In this regard, the BOFI Decree should be amended to give the CBN the power to deal decisively with ailing banks without recourse to the political authorities. In addition, the 1988 NDIC Decree should be amended to enable it take greater responsibility for the resolution of distress in banks with respect to restructuring, mergers, purchase and assumption as well as liquidation.
f) Encouraging Self-Regulation by Various Groups Within the Financial System
With the phenomenal growth in the number and type of financial institutions, it is expedient to encourage self-regulation as a way of reducing the pressure on the supervisors. In this regard, operators within cach banking sub-sector should be encouraged to form associations with laid-down rules and procedures for their operations backed by appropriate sanctions for non compliance.
(g) Strengthening Accounting and Audit Reporting Systems and Standards
The regulatory/supervisory authorities had in the recent past expressed concern at the level of account and auditing reporting systems, especially in respect of proper recording and reporting of accounting related transactions. Consequently, it is proposed that a consultative system should be established to enable the regulators/supervisors and the external auditors of banks hold regular consultative meetings to discuss issues of common interest touching on accounting/audit reports, such as transparency and greater standard of disclosure of financial information with a view to enhancing greater cooperation between both parties.

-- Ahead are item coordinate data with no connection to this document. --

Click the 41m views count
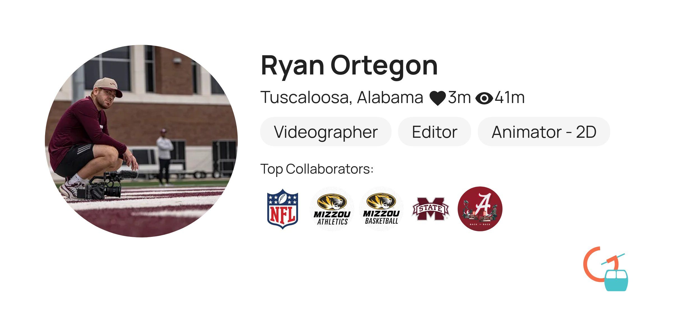This screenshot has width=673, height=336. 510,98
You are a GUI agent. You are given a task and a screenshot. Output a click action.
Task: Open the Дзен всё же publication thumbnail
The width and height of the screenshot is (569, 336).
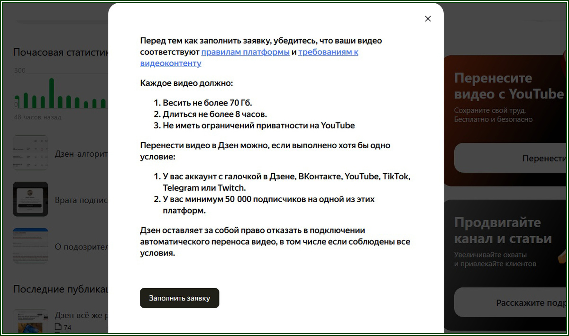[x=30, y=321]
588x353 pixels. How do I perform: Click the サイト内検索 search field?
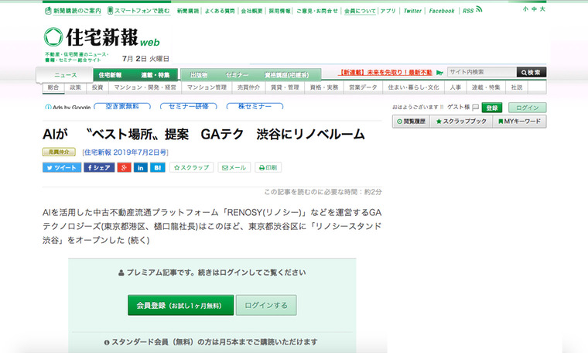point(480,72)
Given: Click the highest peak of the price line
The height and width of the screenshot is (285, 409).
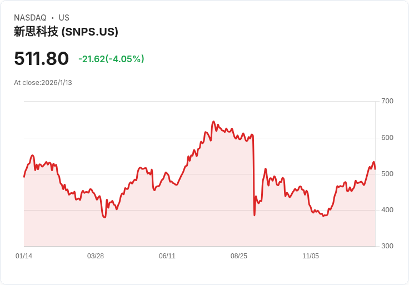Looking at the screenshot, I should [213, 121].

(h) Establishing a Loan Recovery Agency
In order to complement the Failed Banks (Recovery of Debts) and Financial Malpractices in Banks Decree No. 18 of 1994, there is the need to establish a Loan Recovery Agency with sufficient legal powers to facilitate loan recovery. The Agency will articulate its loan recovery strategy and implement monitor recovery processes. Such Agency would also have the responsibility for taking over non-performing assets and the corresponding liabilities of liquidated banks for final determination on behalf of the NDIC, for an agreed commission.
(I) Macroeconomic Policy Stability
Absence of a stable macroeconomic policy regime and uncoordinated policies have contributed to bank distress over the years. Government must forestall this situation by ensuring consistent and stable macroeconomic policies that would encourage overall economic growth and development. Government must also ensure budget discipline, fiscal transparency and accountability. Governments at all levels should map out strategies for the repayment of large debts owed to banks and contractors.

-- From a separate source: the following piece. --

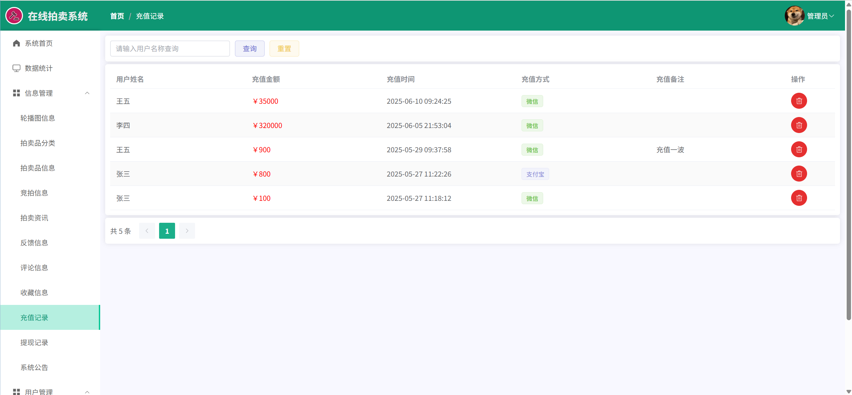
Task: Go to 拍卖品信息 menu item
Action: [x=38, y=168]
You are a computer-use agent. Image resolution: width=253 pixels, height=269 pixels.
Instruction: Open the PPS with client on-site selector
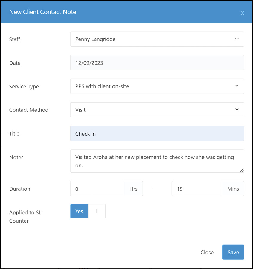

(j) Promoting Political Stability
There is no doubt that a stable political environment would enhance general economic development and by extension, prevent bank distress. Aside from providing a conducive environment for foreign investment, a stable political environment would encourage domestic investment upon which economic growth is based.

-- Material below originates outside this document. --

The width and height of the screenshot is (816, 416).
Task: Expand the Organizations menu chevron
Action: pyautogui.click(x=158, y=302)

2.7 Summary and Conclusion
In this paper, an attempt has been made to discuss some distress management measures that have been adopted by the regulatory/supervisory authorities in Nigeria. Beyond the discussion of these measures however, the paper has examined some preventive strategies necessary to stem the tide of distress on a permanent basis in the nation’s banking system. In all, the way forward is for all parties concerned to contribute to a favourable banking environment. In this regard, the operators should adhere strictly to the rules of the game; the regulatory/supervisory authorities should enhance the supervisory capacity while the government should put in place enabling legal, macroeconomic and political frameworks.